Could you render the records from the line containing "Screen dimensions: 1232x968" through the line containing "Action: 166,311" as a Markdown table with the columns Row and Line, skipping any blank lines?

§ **Records**:
# # # # #

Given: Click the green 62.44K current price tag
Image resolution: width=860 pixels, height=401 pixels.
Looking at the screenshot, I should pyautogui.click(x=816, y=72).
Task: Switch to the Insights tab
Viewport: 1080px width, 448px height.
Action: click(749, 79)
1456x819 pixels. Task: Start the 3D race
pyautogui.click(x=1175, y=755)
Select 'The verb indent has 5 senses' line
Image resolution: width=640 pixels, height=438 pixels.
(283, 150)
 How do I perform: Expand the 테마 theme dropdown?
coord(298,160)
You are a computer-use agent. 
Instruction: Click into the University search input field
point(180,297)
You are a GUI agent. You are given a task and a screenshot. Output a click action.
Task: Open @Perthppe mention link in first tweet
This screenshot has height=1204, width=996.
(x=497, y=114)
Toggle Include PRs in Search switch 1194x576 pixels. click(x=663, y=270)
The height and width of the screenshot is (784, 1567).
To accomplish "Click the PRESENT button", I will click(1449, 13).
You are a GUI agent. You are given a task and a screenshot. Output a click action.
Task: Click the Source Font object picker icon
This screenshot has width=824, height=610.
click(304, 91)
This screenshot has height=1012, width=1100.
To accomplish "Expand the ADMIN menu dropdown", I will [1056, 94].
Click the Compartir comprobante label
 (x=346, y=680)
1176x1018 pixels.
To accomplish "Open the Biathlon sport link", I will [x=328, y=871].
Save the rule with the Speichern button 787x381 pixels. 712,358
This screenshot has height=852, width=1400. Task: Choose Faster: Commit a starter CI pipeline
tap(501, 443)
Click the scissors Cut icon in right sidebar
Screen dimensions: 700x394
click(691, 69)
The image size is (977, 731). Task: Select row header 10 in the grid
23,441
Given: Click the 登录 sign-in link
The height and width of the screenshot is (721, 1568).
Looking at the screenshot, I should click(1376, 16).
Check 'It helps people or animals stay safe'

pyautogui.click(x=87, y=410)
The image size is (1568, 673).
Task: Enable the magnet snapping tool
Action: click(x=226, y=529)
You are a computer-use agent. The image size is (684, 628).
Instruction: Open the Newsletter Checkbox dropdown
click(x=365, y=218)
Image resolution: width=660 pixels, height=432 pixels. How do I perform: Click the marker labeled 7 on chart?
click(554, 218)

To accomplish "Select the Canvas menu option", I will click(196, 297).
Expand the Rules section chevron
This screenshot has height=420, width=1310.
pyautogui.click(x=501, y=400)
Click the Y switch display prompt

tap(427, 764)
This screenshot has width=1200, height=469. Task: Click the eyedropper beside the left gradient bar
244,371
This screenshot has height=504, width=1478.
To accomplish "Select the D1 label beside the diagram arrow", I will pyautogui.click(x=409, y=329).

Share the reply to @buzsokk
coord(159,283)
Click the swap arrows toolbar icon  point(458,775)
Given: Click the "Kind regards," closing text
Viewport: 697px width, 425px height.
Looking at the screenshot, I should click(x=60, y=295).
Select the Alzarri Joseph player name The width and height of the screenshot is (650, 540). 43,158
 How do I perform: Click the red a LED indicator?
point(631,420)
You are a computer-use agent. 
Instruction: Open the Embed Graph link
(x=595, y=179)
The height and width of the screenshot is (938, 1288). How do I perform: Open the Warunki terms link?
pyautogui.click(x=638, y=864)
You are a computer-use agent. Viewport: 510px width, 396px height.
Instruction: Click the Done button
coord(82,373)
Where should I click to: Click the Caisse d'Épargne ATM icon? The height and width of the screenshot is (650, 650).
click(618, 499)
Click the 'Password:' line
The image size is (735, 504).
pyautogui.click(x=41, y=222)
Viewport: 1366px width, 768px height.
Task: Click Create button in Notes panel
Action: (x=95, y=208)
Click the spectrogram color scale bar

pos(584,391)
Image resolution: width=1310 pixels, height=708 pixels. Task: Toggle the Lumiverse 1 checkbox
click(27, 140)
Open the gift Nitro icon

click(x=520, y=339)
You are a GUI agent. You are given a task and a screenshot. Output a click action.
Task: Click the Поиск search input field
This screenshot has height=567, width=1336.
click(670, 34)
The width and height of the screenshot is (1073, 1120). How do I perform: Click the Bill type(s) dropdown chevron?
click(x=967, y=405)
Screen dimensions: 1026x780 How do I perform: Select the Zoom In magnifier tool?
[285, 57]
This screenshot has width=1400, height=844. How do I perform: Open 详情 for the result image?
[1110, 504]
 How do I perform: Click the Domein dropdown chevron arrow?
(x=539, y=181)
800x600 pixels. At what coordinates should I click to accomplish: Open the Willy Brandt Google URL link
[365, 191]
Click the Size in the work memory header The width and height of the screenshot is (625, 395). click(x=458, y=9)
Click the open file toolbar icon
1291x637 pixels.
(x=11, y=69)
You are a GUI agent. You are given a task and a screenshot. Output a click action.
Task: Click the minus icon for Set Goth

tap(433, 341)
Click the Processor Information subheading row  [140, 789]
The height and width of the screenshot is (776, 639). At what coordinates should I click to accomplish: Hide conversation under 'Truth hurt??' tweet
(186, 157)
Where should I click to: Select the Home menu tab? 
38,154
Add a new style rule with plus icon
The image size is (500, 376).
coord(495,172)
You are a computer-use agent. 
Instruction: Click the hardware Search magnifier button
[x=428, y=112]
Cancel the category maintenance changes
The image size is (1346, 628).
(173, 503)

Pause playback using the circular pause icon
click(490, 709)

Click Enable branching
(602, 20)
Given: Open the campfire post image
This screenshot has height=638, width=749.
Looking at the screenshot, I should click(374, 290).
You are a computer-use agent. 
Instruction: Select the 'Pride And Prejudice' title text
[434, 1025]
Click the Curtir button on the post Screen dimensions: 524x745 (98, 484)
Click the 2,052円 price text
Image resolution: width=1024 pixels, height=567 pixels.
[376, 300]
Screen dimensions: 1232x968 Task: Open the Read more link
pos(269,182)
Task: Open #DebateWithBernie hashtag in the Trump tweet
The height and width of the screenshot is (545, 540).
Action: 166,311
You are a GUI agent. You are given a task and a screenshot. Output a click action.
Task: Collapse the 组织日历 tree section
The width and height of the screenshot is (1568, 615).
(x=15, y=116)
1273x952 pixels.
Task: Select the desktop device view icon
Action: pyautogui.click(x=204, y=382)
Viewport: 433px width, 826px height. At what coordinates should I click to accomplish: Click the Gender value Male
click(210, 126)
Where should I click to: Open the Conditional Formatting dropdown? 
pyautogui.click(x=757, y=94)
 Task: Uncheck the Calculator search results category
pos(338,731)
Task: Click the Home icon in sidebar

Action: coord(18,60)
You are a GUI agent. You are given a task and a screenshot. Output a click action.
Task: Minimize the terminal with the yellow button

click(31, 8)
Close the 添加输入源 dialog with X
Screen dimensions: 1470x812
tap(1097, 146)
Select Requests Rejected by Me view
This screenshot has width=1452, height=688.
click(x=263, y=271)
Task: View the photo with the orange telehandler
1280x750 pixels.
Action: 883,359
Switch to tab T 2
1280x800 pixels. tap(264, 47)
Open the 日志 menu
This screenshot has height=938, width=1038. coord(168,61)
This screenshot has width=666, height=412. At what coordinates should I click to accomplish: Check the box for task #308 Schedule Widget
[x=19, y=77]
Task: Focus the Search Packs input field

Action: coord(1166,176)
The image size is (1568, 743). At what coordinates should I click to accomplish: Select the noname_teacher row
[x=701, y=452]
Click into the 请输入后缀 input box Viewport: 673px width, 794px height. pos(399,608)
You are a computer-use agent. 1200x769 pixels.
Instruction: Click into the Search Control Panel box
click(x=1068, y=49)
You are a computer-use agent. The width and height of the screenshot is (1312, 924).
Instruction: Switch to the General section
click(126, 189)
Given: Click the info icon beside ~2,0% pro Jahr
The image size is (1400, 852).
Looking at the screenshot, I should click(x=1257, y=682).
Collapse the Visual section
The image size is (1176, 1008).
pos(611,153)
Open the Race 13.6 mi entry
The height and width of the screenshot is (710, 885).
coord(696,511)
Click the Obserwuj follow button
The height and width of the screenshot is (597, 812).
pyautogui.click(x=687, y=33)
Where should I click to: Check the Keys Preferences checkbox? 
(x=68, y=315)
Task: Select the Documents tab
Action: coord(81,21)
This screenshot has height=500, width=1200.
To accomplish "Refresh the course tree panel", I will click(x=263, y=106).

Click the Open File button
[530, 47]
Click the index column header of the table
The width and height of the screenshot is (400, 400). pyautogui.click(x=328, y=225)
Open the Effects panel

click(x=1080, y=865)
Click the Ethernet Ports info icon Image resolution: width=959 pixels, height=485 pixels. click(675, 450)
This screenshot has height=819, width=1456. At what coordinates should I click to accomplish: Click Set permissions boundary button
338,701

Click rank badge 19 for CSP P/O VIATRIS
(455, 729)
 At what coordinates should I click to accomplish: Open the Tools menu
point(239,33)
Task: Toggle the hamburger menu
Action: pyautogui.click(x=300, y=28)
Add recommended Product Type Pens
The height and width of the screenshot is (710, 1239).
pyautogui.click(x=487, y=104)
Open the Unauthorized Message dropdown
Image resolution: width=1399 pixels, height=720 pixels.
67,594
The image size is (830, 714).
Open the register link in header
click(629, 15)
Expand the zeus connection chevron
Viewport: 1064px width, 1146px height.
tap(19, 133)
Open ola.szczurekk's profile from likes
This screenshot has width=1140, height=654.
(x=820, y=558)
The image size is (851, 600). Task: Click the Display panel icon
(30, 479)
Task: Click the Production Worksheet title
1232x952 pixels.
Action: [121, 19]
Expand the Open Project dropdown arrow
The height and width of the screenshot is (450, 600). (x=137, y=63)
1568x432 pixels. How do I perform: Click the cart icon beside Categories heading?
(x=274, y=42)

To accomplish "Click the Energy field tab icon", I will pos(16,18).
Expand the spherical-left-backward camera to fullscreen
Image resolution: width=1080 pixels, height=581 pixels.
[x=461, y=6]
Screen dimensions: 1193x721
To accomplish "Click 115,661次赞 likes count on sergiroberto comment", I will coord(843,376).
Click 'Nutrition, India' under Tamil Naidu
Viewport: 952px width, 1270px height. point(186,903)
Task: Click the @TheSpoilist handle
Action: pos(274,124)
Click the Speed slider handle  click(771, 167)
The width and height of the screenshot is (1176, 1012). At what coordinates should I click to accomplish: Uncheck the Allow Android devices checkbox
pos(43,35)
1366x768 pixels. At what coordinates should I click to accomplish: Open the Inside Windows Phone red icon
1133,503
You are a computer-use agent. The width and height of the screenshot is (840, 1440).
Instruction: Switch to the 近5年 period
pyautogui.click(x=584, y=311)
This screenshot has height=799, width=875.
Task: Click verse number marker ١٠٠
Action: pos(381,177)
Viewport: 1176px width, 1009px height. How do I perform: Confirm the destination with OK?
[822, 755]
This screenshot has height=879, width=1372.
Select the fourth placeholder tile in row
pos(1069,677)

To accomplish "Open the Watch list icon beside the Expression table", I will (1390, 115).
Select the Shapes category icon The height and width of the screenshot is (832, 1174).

# # # # #

§ **Result for this task**:
| Row | Line |
|---|---|
| 1 | Screen dimensions: 1232x968 Task: Open the Read more link |
| 2 | pos(269,182) |
| 3 | Task: Open #DebateWithBernie hashtag in the Trump tweet |
| 4 | The height and width of the screenshot is (545, 540). |
| 5 | Action: 166,311 |